The auditorium, a steel-and-glass module which sits in a cavernous hall once filled with Victorian cotton traders, is encased by an eight-tiered, 32-metre-high lattice of scaffolding. Fluorescent lights illuminate the eerie gloom; a few workmen provide the only signs of life in a space that should be filled with 700 theatregoers.

Pat Weller, the general manager, still finds it painful to visit the abandoned offices, bars and workshops that flank the hall. But with the aid of a pounds 17m lottery grant that will go towards a pounds 30m programme of repair and redevelopment, the darkest 12 months in the company's 25-year history are ending in a spirit of optimism which, says Ms Weller, is typical of the city.

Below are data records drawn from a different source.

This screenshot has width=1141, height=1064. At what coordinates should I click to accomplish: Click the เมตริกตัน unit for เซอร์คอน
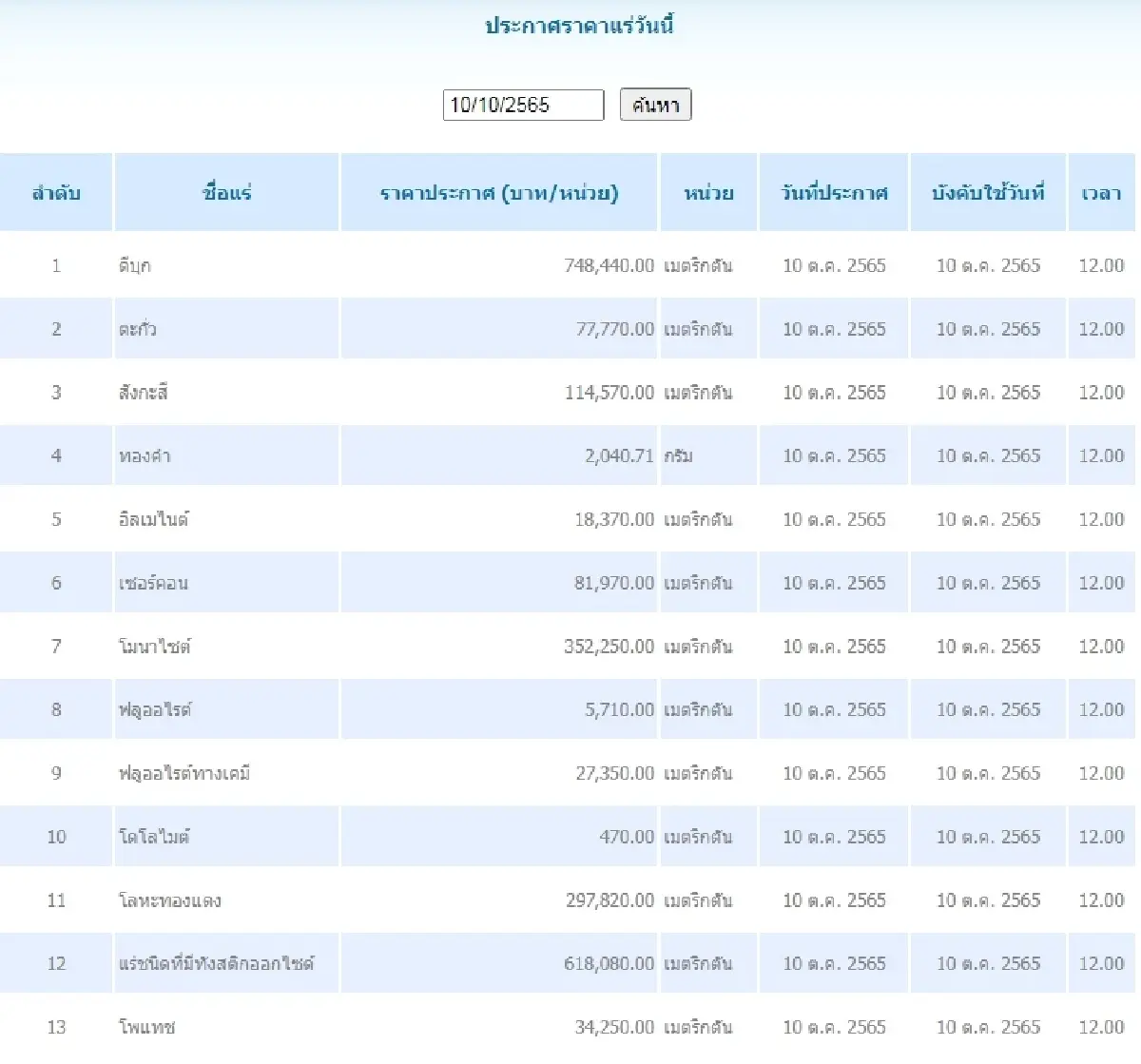(699, 582)
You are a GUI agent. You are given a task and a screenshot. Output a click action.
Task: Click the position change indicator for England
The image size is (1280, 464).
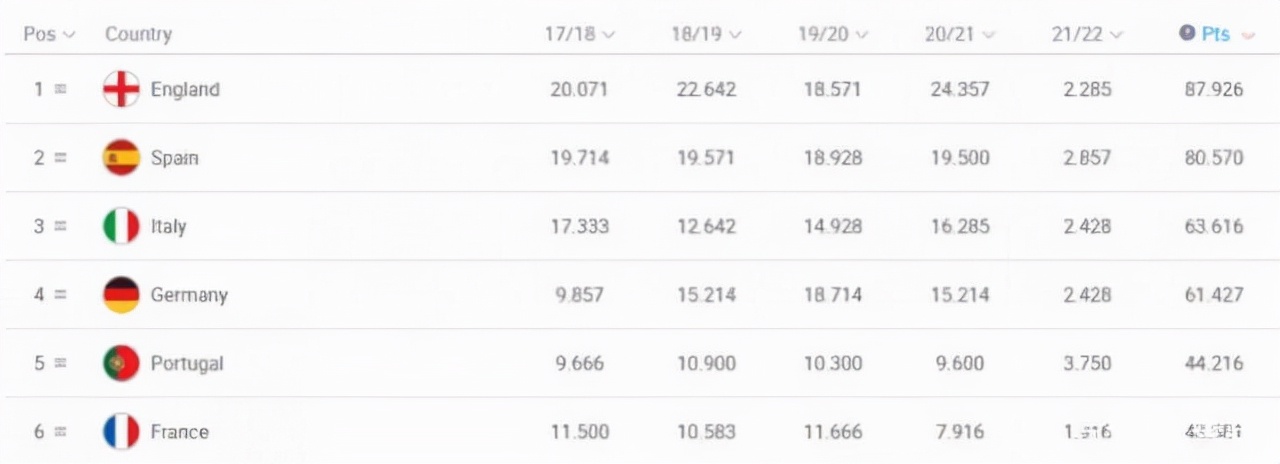60,89
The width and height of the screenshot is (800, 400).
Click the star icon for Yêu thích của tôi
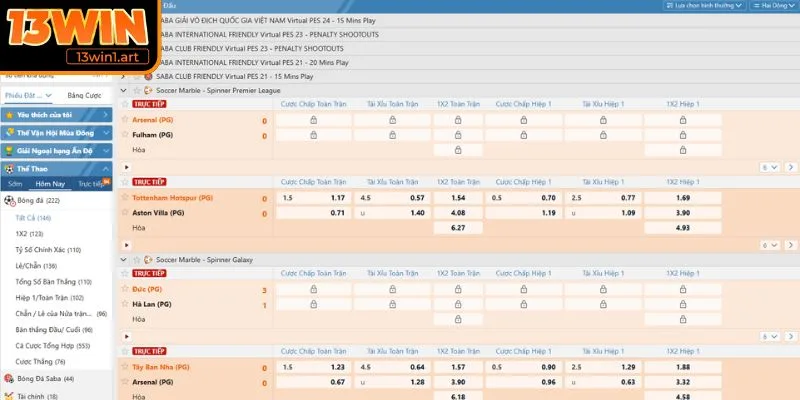tap(8, 115)
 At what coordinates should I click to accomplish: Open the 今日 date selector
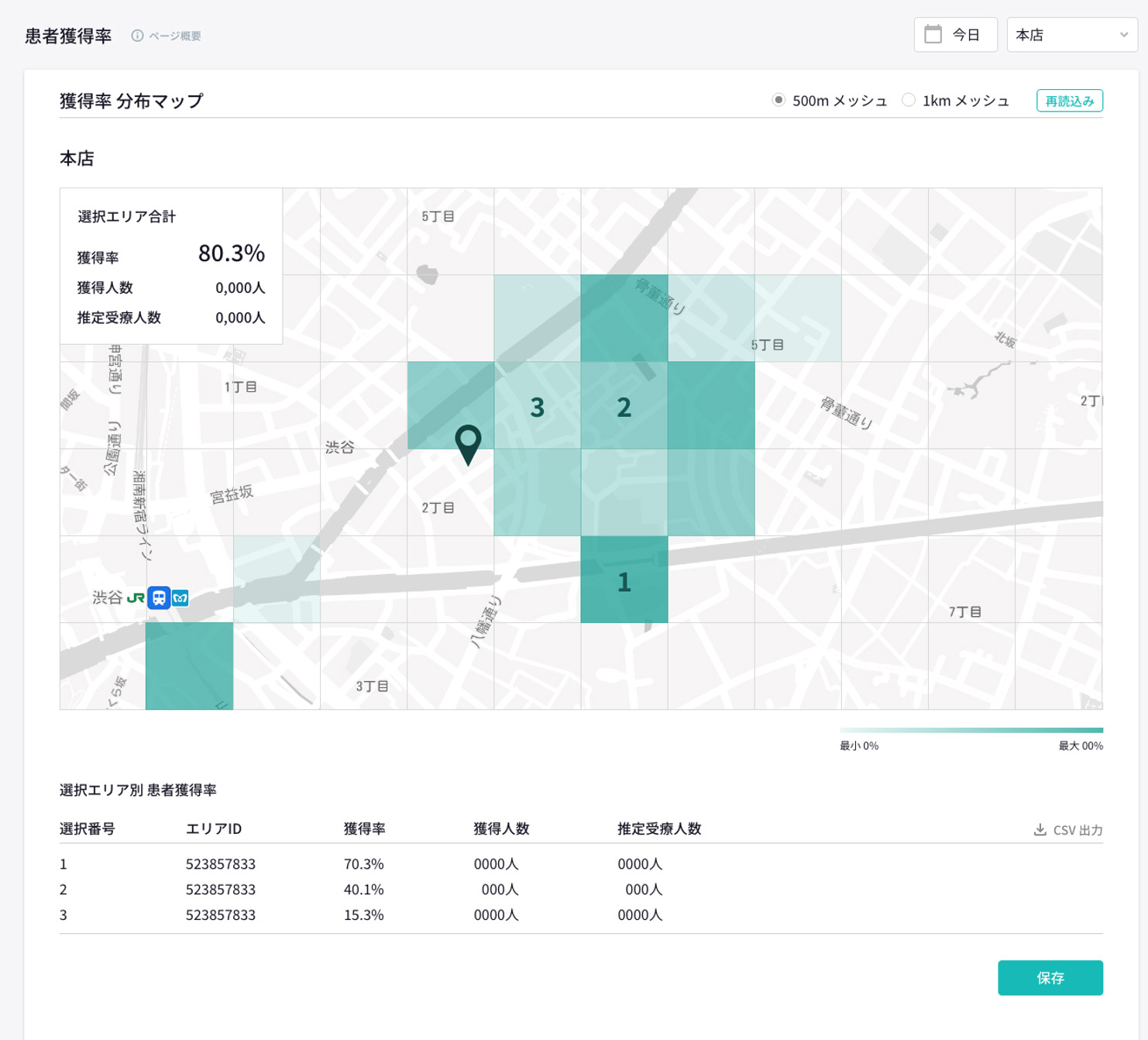[955, 35]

The Exchange stands at the heart of the city centre. It is less than 250 yards from where, on 15 June last year, an IRA bomb devastated the Arndale shopping centre, causing pounds 500m-worth of damage and leaving 220 people injured.

The Exchange escaped the worst of the damage by a few feet, but, within days, Braham Murray, its joint artistic director since 1976, was told by engineers that the stresses inflicted on the 1870s building were so bad that it would have to be demolished. "It was an absolute nightmare," he recalls.

That crushing prognosis was revised after "endless" tests, but, at the time, it failed to disturb the company's "show must go on" policy. The city council agreed to the company's mobile auditorium (a replica of the Exchange's theatre-in-the-round) being set up at Upper Campfield Market, a 10-minute walk to the east. The company's production of The Philadelphia Story opened on schedule on 11 July. "After the bomb, we had offers of help from every conceivable source," says Mr Murray.

The theatre became "a kind of rallying point" for the city - a status acknowledged in the choice of Upper Campfield as the venue for a public debate on "Rebuilding and Reconciliation A Year After The Bomb" which takes place on the anniversary of the bombing next Sunday.

The redeveloped Exchange (which will include a new, 120-seat studio theatre) should re-open in November 1998 - the month in which much of the city centre reconstruction is also expected to be completed.

Ironically, the Exchange had applied for pounds 12m of lottery money before the bomb. "What we had in mind then was, essentially, a refurbishment," says Mr Murray. "Because of the bomb we are going to have a spectacular rebirth."